Il attendit que Meriâmon encaisse puis reprit :

          - Cet homme, qui voulait visiblement ta mort, que te voulait-il ?

          - Il pensait que je voulais... les trahir.

          - Les trahir ?

          - J'ai surpris une conversation, chez mon père, il avait peur que j'aille vous le raconter.

          - L'as-tu fait ?

Il lut la panique dans ces yeux, il avait posé cette question par réflexe mais ne voulait pas l'effrayer. Au moment ou il allait changer de sujet, elle répondit :

          - C'était il n'y a pas si longtemps, je voulais le faire mais...

De nouveau, sa voix mourut.

         - Mais ?

         - Vos soldats, ils nous méprisent...

          - Avec raison, souvent.

          - Si nous allons les voir, souvent, nous n'avons même pas le loisir de parler avant qu'ils nous tombent dessus et nous bastonnent.

Elle blanchit soudain, se rendant compte qu'elle venait peut-être de signer son arrêt de mort. Paneb la regardait dans les yeux, accentuant son malaise. Jamais personne n'avait jamais osé répondre à cette question, même sous la torture. Et elle avait lâché ce fait, alors même qu'elle était recroquevillée de terreur sur une chaise.

         - J'apprécie ta franchise, vraiment. Tu as le loisir de te rattraper, maintenant, alors raconte moi tout ce que tu as entendu.

         - Je... je n'ai pas entendu grand chose, il m'a repérée dès que je suis entrée. Il a failli me tuer sur place, mais mon père l'en a dissuadé.

         - Ton père ?

         - Il est mort maintenant, pour me sauver de cet homme. Ma maison a brûlé aussi.

        - Que voulait cet homme ? Pourquoi cette réunion.

         - Je... je n'ai pas tout entendu.

         - Mais tu as entendu des choses.

         - Oui...

         - Alors dis moi, et je plaiderais ta cause auprès du vizir.

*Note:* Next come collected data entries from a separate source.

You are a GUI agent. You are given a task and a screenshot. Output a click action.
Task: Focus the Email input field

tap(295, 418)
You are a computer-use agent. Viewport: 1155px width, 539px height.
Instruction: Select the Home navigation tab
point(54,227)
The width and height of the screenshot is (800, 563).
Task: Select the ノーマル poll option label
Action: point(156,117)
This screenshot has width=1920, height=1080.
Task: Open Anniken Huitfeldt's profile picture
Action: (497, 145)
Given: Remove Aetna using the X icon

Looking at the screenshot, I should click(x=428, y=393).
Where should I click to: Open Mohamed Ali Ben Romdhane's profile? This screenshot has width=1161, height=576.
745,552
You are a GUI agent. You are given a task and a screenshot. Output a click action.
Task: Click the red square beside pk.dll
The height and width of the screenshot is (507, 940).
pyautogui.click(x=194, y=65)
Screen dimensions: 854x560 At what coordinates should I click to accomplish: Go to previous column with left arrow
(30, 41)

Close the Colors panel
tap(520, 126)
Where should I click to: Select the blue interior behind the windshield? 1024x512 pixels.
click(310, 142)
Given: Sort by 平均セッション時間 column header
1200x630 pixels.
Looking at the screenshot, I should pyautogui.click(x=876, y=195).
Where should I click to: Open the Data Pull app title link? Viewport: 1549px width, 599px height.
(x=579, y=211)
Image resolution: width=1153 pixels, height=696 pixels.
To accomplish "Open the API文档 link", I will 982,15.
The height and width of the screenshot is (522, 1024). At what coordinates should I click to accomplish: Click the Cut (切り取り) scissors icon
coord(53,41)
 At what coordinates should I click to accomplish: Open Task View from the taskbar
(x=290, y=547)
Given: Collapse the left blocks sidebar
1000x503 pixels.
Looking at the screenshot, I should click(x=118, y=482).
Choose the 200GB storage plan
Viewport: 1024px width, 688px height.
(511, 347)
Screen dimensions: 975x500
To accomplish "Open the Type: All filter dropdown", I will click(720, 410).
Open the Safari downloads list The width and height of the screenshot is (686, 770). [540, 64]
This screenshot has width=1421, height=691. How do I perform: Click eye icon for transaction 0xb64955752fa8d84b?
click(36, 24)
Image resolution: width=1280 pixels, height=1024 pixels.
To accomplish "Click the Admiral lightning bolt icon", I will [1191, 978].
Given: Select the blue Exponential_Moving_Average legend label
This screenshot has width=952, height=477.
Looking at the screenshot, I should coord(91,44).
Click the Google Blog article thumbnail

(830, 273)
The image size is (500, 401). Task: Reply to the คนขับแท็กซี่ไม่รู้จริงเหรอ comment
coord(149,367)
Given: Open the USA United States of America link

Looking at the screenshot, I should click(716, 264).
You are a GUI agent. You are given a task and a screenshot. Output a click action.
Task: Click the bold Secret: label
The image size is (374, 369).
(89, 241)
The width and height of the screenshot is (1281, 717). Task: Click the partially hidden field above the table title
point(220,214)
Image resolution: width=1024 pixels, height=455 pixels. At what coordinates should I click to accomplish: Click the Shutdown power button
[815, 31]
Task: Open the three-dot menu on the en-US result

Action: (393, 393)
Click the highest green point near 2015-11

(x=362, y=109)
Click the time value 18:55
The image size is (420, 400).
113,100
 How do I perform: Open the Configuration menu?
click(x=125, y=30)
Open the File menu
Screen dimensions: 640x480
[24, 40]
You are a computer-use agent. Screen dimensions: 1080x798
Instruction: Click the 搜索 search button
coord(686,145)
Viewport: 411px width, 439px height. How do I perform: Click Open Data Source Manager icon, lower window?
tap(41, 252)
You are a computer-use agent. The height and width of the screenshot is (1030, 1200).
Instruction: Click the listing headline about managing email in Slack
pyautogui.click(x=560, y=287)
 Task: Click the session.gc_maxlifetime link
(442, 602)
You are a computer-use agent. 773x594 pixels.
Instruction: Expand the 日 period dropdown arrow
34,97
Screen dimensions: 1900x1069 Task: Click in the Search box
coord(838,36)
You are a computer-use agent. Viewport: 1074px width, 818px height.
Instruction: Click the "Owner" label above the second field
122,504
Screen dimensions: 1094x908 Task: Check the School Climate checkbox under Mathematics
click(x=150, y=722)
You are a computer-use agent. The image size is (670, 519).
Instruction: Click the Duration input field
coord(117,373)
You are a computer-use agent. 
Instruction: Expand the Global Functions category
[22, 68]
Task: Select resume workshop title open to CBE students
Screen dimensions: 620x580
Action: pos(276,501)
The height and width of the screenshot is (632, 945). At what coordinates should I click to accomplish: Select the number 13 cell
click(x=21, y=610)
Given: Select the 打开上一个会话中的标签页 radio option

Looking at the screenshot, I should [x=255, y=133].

         - Ils... ils disaient que... ils parlaient d'une attaque, pour... pour se venger. Je ne suis pas sûre, mais ils ont dit que leur chef souhaitait un autre gouvernement.

          - Qui est leur chef ?

          - Je l'ignore, il n'y avait que des gens de mon village.

          - Tu n'en sais pas plus ?

          - Pas beaucoup, mais c'était quelques jours avant qu'on apprenne la mort de Pharaon.

           - Intéressant. Tu crois que ce sont eux qui ont tué Pharaon ?

          - Je n'en sais rien, mais c'était suffisamment important pour qu'ils veuillent me tuer.

          - Ont-ils parlé de Karnak ?

          - Je n'ai pas entendu parler de ça.

          - As-tu quelque chose à ajouter ?

          - Je... non.

           - Une dernière question, saurais-tu reconnaître ces hommes ?

           - Certains, oui. Mais je ne les ai pas tous vus.

           - Sont-ils passés devant toi dans les geôles ?

           - Je crois en avoir vu passer deux mais je ne suis pas sûre, il faisait trop sombre.

           - Leurs noms.

           - Je n'ai qu'un seul nom, c'était notre voisin...

           - Je vois duquel tu parles. Je me souviens de son arrestation à côté de votre maison brûlée. Il a joué les gros bras et tué deux de mes hommes avant d'être maîtrisé. Il n'a rien dévoilé sous la torture. Pas bavard comme gars. Mais je le ferais parler, avec l'aide des Dieux. Peut importe le temps que ça prendra...

Il laissa la phrase en suspend puis frappa dans les mains. Les deux soldats réapparurent. L'un deux portait un plateau composé d'une bière, d'un quignon de pain, et de deux oignons cuits.

           - "Tu retournes dans ta cellule, jusqu'à ce que le vizir ait pris une décision sur ton sort." Puis, s'adressant aux soldats : "Emmenez-là et donnez lui à manger.

Il partirent. Meriâmon entendait son estomac gargouiller. Voire toute cette nourriture lui avait ouvert l'appétit.